• **Extract provided**
# # #

Studio album by Die Mannequin
- Released: September 8, 2009
- Genre: Alternative rock, punk rock, sleaze rock, glam punk
- Label: How To Kill
- Producer: Matt Hyde

Die Mannequin chronology
| Unicorn Steak (2007) | Fino + Bleed (2009) | Danceland (2012) |

= Fino + Bleed =

Fino + Bleed is a studio album by the Canadian punk rock band Die Mannequin, released on September 8, 2009. Fino + Bleed is Die Mannequin's first true studio album because their previously released studio album Unicorn Steak is a compilation of their first two EPs, How To Kill and Slaughter Daughter. There is also a deluxe CD/DVD version of the album with the DVD containing the Bruce McDonald directed The Raw Side of…Die Mannequin. The original release date was set for August 25, 2009 but was pushed back to September 8, 2009, in order to accommodate the addition of the documentary.

# # #

• **Record set**

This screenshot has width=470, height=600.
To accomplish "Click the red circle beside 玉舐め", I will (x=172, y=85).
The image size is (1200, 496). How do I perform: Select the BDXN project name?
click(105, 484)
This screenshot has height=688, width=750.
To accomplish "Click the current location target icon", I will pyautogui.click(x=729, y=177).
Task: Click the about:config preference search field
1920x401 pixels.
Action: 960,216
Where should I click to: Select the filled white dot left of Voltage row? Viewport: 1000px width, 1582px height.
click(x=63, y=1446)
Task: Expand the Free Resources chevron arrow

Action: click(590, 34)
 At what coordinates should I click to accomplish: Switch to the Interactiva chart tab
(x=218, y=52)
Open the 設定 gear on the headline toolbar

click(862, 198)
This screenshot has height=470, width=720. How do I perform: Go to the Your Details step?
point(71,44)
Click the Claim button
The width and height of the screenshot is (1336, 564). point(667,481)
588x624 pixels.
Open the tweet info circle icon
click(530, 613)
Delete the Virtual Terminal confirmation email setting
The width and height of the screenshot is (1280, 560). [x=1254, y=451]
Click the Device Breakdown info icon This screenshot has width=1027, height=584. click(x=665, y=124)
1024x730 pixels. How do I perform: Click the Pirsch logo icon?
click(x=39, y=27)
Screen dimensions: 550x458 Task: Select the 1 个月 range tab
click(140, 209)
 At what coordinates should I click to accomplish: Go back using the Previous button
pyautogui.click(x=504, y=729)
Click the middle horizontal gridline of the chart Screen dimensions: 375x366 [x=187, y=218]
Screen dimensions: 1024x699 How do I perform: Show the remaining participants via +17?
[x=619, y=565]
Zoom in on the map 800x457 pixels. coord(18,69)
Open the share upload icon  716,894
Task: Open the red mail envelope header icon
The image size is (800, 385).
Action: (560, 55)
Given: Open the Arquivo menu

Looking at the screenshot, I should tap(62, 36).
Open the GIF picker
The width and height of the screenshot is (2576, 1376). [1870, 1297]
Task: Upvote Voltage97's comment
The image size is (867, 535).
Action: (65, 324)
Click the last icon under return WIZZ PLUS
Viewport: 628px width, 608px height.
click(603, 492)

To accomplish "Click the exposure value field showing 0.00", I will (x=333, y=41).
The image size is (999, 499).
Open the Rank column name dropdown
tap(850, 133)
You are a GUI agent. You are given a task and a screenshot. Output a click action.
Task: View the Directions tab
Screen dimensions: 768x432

# # #

• **What to do**
(a) Using the Fino + Bleed article, answer:
(i) Who produced the album?
(ii) Which Die Mannequin album from 2012 is listed in the chronology?
(iii) What was the album's original release date?
(b) Say whether each statement agrees with the Fino + Bleed article, quoting the words that decide it:
(i) Unicorn Steak combines the band's first two EPs.
(ii) The album came out on a label called Slaughter Daughter.
(iii) The release was postponed so the documentary could be included.
(c) Proceed with the Fino + Bleed article, picking up after its final sentence.

• **Answers by item number**
(a)
(i) Matt Hyde
(ii) Danceland
(iii) August 25, 2009

(b)
(i) Yes: "their previously released studio album Unicorn Steak is a compilation of their first two EPs"
(ii) No: "Label: How To Kill"
(iii) Yes: "pushed back to September 8, 2009, in order to accommodate the addition of the documentary"

(c)
Professional ratings
Review scores
| Source | Rating |
| TorontoMusicScene |  |

==Track listing==
1. ""Intruder" Interlude" (Care Failure) - 1:34
2. "Miss Americvnt" (Care F./Harry Hess/Peter Lesperance) - 3:02
3. "Dead Honey" (Care F./Raine Maida/Chantal Kreviazuk) - 3:11
4. "Start It Up" (Care F./Jason "Space" Smith) - 3:06
5. "Suffer" (Care F.) - 2:42
6. "Bad Medicine" (Care F.) - 3:30
7. "Locking Elizabeth / "Fino + Bleed" Interlude" (Care F./Scott Cutler/Anne Preven) - 4:12
8. "Candide" (Care F./Anna Wayland) - 4:18
9. "Where Poppies Grow" (Care F.) - 3:09
10. "Caroline Mescaline / "Nobody's Graveyard, But Everyone's Skeleton" Interlude" (Care F./Hess) - 5:12
11. "Guns Not Bombs" (Care F./Space) - 3:37
12. "Open Season / "Whipper Snapper" Interlude" (Care F./Johnny Andrews) - 5:54

==Personnel==
- Die Mannequin
- Care Failure – guitar, lead vocals
- Anthony "Useless" Bleed – bass, vocals
- Jack Irons – drums

- Technical staff and artwork
- Produced by Matt Hyde
- Recording engineer: Chris Rakestraw
- Mixed by Mike Fraser (Except "Intruder", "Fino + Bleed", "Nobody's Graveyard, But Everyone's Skeleton" and "Whipper Snapper" Interludes mixed by Matt Hyde)
- Assistant mix engineer: Eric Mosh
- Mastered by Tom Baker
- Art by Care Failure
- Cover photography by Alishia Fox
- Photography by David Waldman, Pete Nema, Willem Wernsen, Florian Kehbel and A.I.